[Source data — start]

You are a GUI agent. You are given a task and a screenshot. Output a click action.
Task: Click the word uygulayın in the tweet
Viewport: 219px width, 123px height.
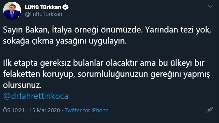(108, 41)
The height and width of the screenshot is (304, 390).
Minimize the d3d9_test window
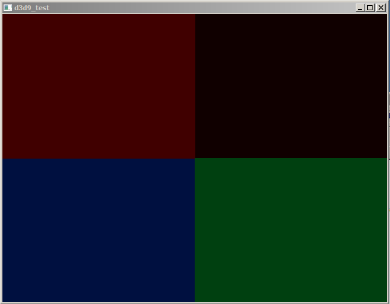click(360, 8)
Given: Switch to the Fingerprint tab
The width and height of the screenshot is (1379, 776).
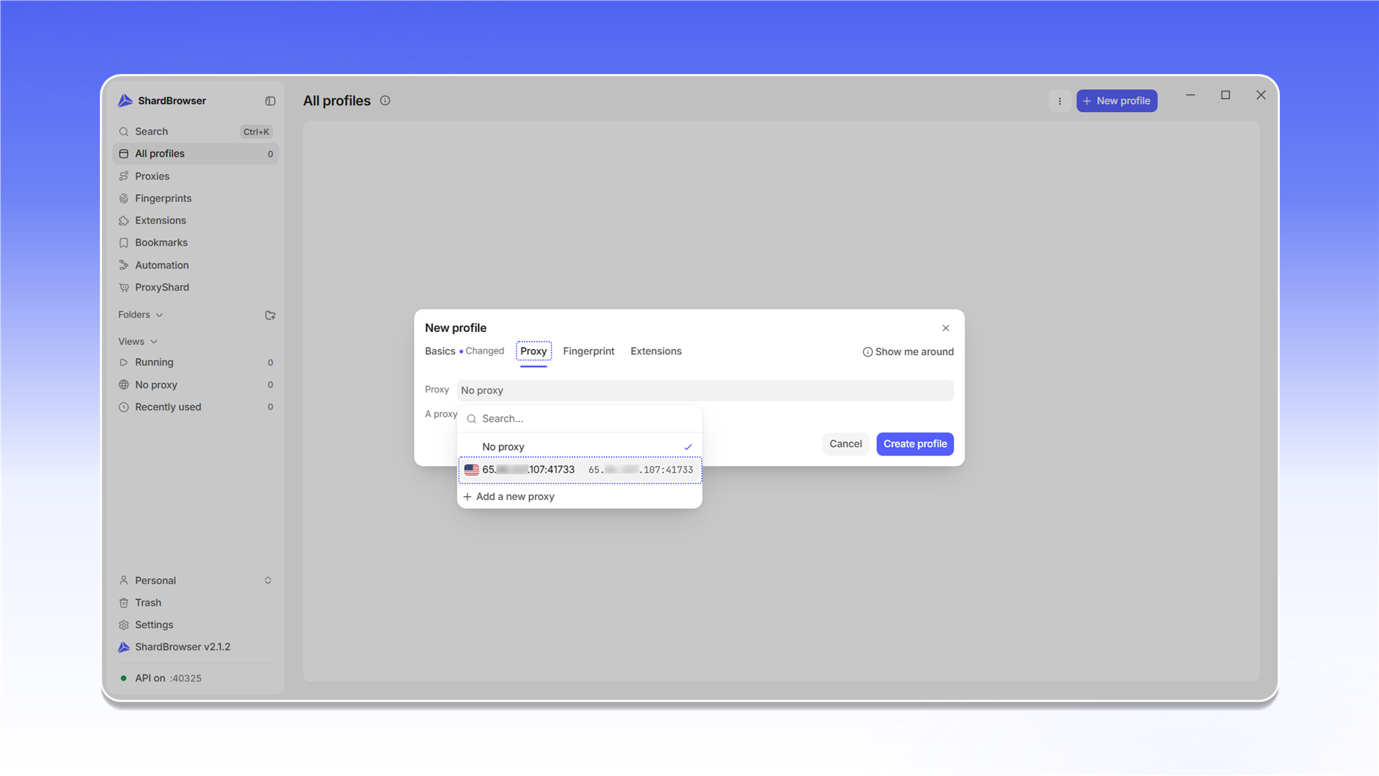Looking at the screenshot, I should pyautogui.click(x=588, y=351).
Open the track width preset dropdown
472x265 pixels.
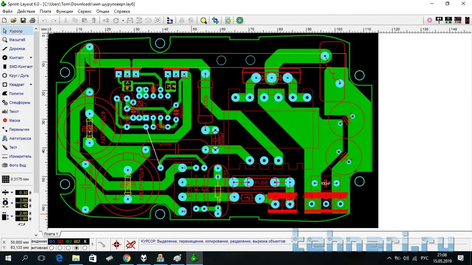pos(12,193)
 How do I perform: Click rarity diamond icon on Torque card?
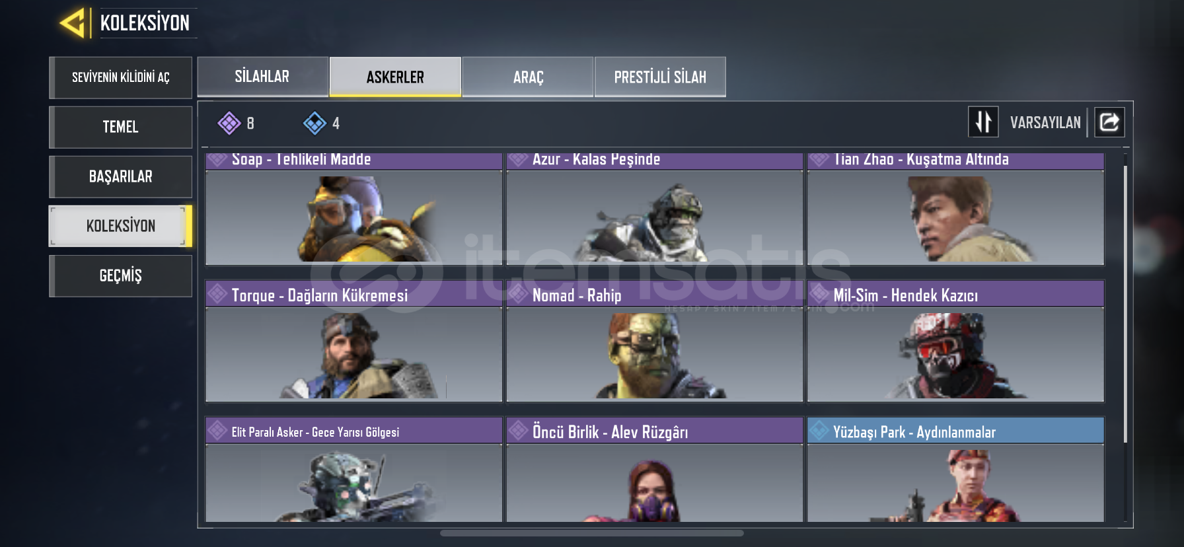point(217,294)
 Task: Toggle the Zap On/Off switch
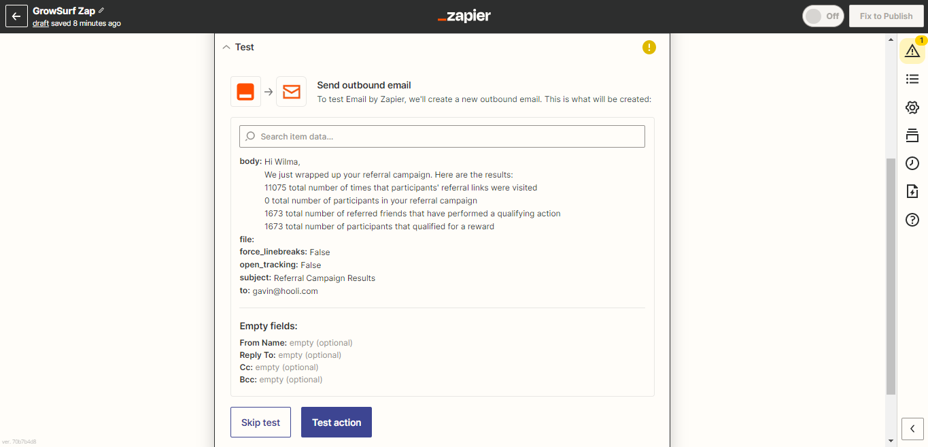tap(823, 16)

[Source data — finish]
[Source data — start]

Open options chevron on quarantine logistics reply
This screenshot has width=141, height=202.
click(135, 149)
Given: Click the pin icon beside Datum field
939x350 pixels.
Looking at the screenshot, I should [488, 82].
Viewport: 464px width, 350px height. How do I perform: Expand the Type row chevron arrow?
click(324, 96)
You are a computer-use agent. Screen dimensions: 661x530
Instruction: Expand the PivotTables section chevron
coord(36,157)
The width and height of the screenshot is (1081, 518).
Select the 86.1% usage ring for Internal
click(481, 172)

[Source data — finish]
[Source data — start]

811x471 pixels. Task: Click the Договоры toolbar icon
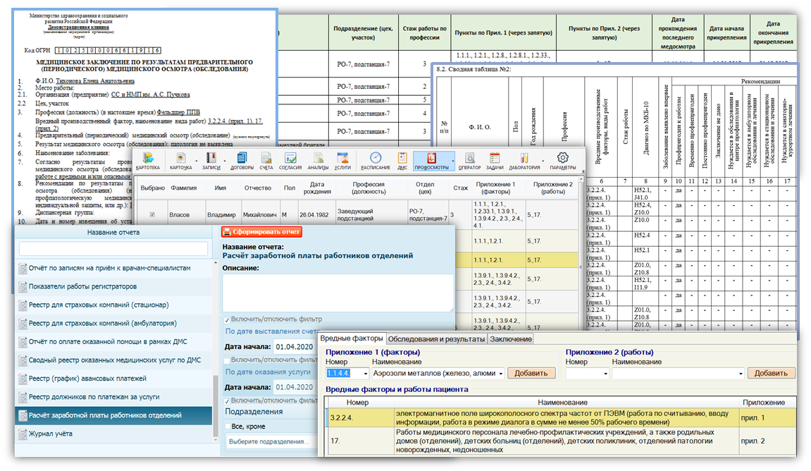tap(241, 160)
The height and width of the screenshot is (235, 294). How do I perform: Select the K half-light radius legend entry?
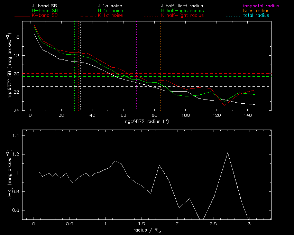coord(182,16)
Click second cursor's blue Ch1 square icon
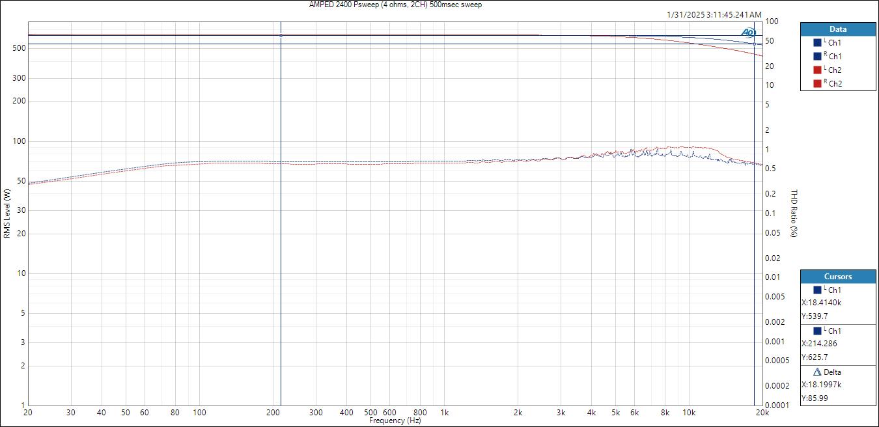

[Source data — finish]

> **What this task involves**
Now transcribe the lines above exactly, starting at the line containing "You are a GUI" and ending at the line containing "The height and width of the screenshot is (304, 390).", both lines included, pictures excluded.

> **Response to this task**
You are a GUI agent. You are given a task and a screenshot. Output a click action.
Task: Click the word uygulayın in the tweet
Viewport: 219px width, 123px height.
(108, 41)
The height and width of the screenshot is (304, 390).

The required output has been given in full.